サウロ・ヒベイロの『柔術大学』について紹介した記事を書き上げた後で、「次はヘンリー・エイキンスについて書いてみたい」とずっと思っていた。
私にとって『柔術大学』を読んだ事が、今日まで変わらぬ柔術の基礎ないし土台を作ってくれたのだとすれば、ヘンリー・エイキンスは私の柔術に肉付けをしてくれた存在である。
さて、「ヘンリー・エイキンス」という名前を聞いても、ほとんどの方は「誰?」と思われる事だろう。

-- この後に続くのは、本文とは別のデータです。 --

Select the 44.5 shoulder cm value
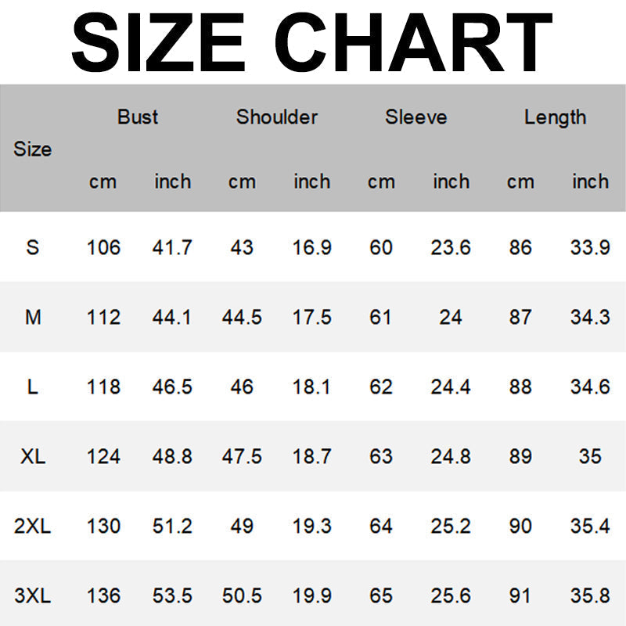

詳しくは下記のリンク(注1)を参照して欲しいが、ペドロ・サウアー、シェーン・ライス等と並ぶヒクソンの数少ない黒帯(AXISの渡辺先生もその一人だが、これまでにヒクソンが出した黒帯は世界に10人もいないと聞いている)で、世間的にはクロン・グレイシーの師匠として知られている。
注1)
クロンの師匠は、実際にはシェーン・ライス(注2)だという説もあるが、一時期ヒクソンのアカデミーのヘッドインストラクターを務めていた事から、ヘンリーはヒクソンの一番弟子だとアメリカでは見做されている。
注2)
本稿では、彼の代名詞とも言える「スカーフホールド」について、書いてみたい。
予め断っておくが、本稿の内容は「公式試合で勝つためのテクニックを知りたい」という方にはほとんど役に立たない。

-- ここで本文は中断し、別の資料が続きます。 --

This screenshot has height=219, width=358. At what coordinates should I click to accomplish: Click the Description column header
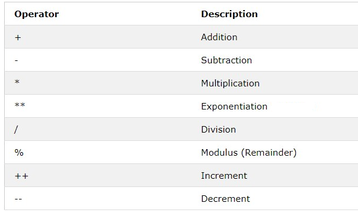[229, 14]
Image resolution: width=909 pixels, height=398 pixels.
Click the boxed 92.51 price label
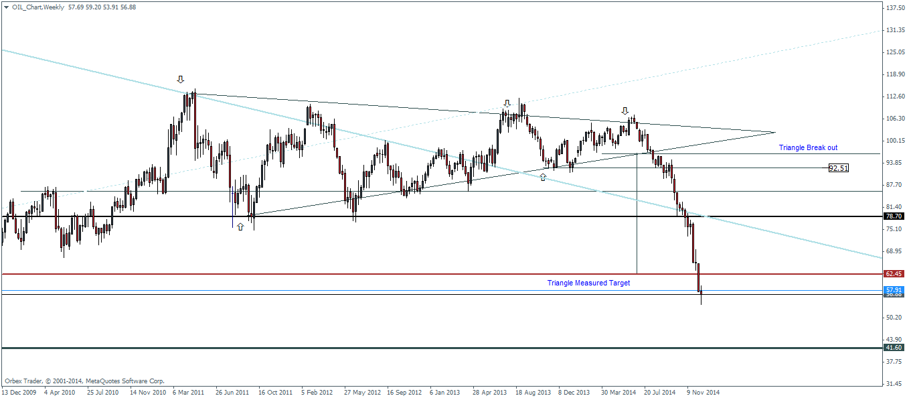[837, 168]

むしろ、「競技柔術とは違う世界がある」事を伝えるのを目的として書いている。
スカーフホールド(袈裟固め)
柔術でスカーフホールドが使われないのは何故か?
さて、皆さんは「スカーフホールド」こと「袈裟固め」系の押さえ込みをスパーリングや試合でどの程度使っておられるだろうか?
私の場合、出稽古に来られた方とスパーリングをする時や試合中に「スカーフホールド」に捕らえられた経験がない。
彼らは、私をパスしたらまず「横四方固め」で押さえ、そこから「ニーオンベリー」や「マウント」を狙う、もしくはそのまま「サイドアタック」を仕掛けるという展開になるのが普通である。
「スカーフホールド」ポジションからのアタックがないわけではない。
この動画にはニアサイドへの「アームロック」やファーサイドへの「アメリカーナ」等が収録されている。
だが、こうしたテクニックを打ち込みして覚えたとしても、「スカーフホールド」ポジションに入ることがなければ、それらは全て宝の持ち腐れになってしまうだろう。
そもそも「なぜスカーフホールドがブラジリアン柔術(BJJ)で使われないのか?」という理由を考えて見ると、やはり「袈裟固め系は押さえ込みとして弱く、失敗すればバックを取られる」という考えが常識になっているのからかも知れない。